(Data records)
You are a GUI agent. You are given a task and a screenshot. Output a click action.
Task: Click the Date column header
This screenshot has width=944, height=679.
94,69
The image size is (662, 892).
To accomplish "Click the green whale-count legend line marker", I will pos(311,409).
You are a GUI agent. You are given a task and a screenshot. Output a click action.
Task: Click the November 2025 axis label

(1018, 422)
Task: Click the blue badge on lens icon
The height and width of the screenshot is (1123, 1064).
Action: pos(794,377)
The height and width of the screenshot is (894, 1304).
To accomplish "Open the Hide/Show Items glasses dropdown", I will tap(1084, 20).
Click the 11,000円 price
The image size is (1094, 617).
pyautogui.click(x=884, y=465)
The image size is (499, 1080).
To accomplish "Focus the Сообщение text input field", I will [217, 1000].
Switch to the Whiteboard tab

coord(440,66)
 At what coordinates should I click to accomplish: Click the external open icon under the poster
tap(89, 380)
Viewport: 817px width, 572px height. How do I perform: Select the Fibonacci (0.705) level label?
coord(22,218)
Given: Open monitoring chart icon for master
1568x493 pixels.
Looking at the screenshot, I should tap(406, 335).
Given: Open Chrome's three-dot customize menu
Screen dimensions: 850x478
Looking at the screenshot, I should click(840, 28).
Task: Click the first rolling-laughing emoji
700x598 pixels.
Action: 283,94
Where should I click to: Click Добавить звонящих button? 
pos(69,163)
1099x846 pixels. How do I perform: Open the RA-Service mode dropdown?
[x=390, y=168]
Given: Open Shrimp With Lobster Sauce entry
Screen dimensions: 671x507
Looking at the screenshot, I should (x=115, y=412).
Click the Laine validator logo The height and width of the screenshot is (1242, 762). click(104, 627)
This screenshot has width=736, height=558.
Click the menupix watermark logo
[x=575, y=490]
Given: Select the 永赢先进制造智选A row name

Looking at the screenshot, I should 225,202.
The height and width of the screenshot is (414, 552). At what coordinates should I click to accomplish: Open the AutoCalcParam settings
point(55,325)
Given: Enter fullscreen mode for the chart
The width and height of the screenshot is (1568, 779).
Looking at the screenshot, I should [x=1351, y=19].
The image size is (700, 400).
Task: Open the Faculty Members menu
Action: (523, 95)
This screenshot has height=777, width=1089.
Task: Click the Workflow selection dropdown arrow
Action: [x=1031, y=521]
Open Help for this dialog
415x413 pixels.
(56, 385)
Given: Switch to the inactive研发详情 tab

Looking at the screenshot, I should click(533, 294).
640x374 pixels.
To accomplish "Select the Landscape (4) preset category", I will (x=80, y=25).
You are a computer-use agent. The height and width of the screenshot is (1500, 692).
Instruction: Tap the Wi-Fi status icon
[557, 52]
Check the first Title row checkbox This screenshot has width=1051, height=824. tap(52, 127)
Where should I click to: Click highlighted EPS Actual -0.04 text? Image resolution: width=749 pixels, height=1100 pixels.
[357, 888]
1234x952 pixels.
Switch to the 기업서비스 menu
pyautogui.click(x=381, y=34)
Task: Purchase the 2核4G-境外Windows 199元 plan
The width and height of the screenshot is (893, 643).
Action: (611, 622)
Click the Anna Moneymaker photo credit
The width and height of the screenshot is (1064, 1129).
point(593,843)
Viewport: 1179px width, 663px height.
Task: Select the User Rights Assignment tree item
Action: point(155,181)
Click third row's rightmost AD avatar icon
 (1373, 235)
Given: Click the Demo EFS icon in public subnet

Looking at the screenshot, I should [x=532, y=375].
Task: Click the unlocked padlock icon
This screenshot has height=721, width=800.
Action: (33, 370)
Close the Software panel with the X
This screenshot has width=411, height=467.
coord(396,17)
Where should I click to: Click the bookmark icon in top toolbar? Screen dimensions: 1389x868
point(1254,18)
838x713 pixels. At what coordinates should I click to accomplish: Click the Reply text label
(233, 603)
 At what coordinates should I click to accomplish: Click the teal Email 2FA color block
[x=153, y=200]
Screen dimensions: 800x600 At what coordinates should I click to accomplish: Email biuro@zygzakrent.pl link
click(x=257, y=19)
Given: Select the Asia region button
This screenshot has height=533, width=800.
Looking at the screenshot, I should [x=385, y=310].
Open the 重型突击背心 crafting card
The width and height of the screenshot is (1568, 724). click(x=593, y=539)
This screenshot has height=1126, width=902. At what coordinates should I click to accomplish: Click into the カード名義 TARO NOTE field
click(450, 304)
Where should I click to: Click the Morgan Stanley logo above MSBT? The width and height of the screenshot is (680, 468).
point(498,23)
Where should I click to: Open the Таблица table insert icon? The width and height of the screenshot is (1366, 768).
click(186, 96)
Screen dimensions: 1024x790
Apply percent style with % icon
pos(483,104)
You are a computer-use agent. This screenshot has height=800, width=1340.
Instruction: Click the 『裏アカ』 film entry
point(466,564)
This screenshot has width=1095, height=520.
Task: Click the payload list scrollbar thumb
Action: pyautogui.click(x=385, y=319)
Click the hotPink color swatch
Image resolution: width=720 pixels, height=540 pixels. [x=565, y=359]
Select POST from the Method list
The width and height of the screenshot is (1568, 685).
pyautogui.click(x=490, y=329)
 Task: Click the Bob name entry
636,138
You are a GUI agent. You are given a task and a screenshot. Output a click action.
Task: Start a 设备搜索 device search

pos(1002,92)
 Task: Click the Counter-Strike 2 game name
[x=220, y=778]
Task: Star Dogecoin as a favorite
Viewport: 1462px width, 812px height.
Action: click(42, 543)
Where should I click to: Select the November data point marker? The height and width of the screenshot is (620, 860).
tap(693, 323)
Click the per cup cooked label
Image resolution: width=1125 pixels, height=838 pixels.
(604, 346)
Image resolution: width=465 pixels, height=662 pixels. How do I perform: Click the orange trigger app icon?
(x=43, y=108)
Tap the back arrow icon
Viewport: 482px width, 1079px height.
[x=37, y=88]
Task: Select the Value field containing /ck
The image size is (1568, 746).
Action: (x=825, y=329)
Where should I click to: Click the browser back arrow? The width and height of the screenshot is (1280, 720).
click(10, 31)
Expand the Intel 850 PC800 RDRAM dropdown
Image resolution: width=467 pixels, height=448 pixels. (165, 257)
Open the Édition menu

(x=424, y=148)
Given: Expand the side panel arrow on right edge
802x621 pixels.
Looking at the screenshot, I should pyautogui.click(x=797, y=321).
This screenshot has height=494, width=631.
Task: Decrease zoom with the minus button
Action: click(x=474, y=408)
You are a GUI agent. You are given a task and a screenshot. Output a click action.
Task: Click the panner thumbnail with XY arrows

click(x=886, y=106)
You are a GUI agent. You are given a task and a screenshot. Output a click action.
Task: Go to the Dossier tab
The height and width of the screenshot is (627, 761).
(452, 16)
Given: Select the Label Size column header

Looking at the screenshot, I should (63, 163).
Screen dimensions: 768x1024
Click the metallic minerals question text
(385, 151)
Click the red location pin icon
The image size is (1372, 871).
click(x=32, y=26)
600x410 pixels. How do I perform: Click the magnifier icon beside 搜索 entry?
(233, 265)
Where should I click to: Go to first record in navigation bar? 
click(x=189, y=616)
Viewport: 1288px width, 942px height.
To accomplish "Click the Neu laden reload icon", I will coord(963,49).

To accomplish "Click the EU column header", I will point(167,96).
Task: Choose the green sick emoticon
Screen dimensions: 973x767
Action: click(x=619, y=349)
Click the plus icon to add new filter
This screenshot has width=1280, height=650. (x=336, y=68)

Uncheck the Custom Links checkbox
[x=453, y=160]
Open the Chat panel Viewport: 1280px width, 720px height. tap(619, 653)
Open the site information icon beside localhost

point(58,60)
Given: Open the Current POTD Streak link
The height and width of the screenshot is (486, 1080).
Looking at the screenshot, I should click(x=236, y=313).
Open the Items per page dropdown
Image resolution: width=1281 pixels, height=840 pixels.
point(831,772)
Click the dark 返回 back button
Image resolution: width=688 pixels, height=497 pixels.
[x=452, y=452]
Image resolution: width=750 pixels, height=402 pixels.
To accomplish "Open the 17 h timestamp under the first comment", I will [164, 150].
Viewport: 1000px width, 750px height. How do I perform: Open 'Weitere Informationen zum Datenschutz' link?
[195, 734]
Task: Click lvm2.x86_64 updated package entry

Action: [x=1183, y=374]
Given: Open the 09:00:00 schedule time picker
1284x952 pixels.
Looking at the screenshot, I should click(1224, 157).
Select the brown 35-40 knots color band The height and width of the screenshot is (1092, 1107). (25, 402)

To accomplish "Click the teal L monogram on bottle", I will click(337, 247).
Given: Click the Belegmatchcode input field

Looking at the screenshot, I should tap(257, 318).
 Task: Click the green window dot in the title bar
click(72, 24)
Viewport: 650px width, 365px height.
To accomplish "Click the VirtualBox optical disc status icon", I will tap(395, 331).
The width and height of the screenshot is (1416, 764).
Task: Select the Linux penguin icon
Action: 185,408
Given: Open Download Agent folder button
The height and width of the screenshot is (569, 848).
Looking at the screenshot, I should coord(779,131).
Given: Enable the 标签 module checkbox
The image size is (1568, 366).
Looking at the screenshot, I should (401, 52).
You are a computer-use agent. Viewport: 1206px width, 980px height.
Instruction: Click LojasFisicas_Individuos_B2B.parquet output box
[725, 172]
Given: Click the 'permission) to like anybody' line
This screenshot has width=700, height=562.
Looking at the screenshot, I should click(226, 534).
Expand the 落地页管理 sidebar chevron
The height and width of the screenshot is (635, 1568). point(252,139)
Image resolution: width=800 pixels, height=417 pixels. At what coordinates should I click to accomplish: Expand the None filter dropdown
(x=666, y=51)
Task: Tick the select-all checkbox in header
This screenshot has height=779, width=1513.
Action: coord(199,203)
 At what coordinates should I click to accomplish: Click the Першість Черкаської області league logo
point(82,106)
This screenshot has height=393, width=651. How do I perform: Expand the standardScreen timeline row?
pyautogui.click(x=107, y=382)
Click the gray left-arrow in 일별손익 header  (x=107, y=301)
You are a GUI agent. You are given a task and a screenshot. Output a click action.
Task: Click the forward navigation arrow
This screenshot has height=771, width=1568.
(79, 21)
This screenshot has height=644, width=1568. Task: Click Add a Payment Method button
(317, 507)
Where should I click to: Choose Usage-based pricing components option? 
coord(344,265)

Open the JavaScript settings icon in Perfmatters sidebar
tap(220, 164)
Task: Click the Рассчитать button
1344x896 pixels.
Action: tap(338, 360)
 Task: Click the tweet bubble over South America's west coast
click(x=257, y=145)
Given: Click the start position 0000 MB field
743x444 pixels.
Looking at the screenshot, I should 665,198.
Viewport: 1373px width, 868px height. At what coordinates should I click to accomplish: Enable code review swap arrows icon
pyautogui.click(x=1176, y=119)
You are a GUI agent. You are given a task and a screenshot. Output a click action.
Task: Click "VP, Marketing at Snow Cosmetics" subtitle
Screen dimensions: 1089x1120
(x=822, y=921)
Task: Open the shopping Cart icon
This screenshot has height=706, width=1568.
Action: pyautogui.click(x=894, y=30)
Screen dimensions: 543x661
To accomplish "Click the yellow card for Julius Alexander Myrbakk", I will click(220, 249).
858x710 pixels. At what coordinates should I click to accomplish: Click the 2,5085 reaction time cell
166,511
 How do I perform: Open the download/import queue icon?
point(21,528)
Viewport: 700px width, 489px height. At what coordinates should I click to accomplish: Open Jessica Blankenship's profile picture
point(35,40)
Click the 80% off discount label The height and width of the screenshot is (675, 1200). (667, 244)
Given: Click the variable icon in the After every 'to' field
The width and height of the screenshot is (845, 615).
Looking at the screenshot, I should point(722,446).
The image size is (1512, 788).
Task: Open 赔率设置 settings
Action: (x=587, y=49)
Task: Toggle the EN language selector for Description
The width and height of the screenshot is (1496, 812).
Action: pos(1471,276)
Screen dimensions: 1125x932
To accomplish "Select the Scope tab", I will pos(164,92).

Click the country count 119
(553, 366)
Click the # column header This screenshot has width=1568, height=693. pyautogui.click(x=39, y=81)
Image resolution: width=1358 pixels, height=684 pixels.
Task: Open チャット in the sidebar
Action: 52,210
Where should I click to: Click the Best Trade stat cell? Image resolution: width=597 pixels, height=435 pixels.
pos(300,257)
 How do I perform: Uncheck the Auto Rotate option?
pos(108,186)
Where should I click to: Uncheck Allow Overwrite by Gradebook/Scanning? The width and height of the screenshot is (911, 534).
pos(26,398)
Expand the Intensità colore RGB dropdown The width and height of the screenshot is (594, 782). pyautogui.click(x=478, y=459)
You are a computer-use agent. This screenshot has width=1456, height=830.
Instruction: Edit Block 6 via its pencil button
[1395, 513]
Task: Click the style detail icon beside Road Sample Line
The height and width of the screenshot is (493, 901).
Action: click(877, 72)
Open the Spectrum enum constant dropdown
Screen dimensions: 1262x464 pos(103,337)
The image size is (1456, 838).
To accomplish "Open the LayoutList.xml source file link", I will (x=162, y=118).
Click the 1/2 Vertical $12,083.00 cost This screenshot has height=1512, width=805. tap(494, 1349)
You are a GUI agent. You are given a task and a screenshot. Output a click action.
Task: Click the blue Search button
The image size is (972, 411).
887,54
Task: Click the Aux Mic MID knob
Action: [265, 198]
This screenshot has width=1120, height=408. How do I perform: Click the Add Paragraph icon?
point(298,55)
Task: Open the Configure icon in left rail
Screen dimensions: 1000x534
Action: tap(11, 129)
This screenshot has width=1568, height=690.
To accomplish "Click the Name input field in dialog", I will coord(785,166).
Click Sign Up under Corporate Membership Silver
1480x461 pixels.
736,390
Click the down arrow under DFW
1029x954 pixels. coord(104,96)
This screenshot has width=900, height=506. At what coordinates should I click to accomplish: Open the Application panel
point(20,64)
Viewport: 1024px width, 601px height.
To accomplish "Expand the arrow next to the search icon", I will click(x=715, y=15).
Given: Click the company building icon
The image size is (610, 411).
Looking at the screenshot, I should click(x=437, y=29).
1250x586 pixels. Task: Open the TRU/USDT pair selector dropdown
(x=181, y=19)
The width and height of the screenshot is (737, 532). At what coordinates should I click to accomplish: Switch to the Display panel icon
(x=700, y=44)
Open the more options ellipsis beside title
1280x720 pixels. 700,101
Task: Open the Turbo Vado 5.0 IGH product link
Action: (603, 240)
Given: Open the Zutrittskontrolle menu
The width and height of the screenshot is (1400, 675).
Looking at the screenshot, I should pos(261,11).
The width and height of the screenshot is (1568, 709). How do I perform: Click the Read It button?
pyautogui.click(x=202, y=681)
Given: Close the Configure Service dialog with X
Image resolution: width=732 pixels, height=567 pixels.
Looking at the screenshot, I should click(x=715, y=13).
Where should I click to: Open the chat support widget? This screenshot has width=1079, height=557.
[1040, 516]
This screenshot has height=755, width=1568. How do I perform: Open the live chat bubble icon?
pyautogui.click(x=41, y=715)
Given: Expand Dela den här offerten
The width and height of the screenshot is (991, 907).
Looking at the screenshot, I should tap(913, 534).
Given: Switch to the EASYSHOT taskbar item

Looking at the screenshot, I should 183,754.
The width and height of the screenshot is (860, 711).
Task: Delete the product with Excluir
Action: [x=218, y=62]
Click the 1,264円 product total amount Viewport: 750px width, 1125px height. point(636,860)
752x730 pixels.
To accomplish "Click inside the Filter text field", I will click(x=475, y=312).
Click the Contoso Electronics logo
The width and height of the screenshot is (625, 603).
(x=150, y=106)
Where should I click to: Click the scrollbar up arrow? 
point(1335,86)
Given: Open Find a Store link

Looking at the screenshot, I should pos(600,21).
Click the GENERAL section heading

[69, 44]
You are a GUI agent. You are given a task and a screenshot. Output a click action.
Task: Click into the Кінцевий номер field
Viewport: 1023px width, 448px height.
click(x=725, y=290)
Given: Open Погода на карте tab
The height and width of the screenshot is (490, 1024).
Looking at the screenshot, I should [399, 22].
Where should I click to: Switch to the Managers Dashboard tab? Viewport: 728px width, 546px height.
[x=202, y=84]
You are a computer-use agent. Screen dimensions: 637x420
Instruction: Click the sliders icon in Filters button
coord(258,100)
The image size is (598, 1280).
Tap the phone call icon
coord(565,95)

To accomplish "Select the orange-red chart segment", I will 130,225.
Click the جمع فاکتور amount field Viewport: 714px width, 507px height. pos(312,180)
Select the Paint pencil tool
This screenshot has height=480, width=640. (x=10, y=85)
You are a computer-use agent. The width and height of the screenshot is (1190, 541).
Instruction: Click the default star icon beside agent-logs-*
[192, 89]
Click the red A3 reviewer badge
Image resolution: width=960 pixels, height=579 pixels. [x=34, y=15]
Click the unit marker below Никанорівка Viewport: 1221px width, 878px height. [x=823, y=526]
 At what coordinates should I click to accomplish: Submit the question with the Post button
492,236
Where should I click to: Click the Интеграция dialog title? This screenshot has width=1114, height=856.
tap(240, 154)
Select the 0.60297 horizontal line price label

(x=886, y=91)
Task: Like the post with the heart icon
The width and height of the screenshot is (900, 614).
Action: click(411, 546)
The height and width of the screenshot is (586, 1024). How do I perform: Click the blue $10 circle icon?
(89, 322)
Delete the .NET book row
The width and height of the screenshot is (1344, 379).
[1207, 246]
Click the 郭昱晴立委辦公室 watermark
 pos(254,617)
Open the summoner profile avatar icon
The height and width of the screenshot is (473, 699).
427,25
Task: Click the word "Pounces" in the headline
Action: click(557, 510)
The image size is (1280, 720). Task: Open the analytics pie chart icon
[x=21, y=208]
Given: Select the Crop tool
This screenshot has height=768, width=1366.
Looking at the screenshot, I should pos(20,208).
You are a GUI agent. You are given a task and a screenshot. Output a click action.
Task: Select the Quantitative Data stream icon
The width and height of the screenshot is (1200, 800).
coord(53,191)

Problem to solve
Show the lines of the records that include the string "Configure".

Answer to the problem
Task: Open the Configure icon in left rail
Given: Close the Configure Service dialog with X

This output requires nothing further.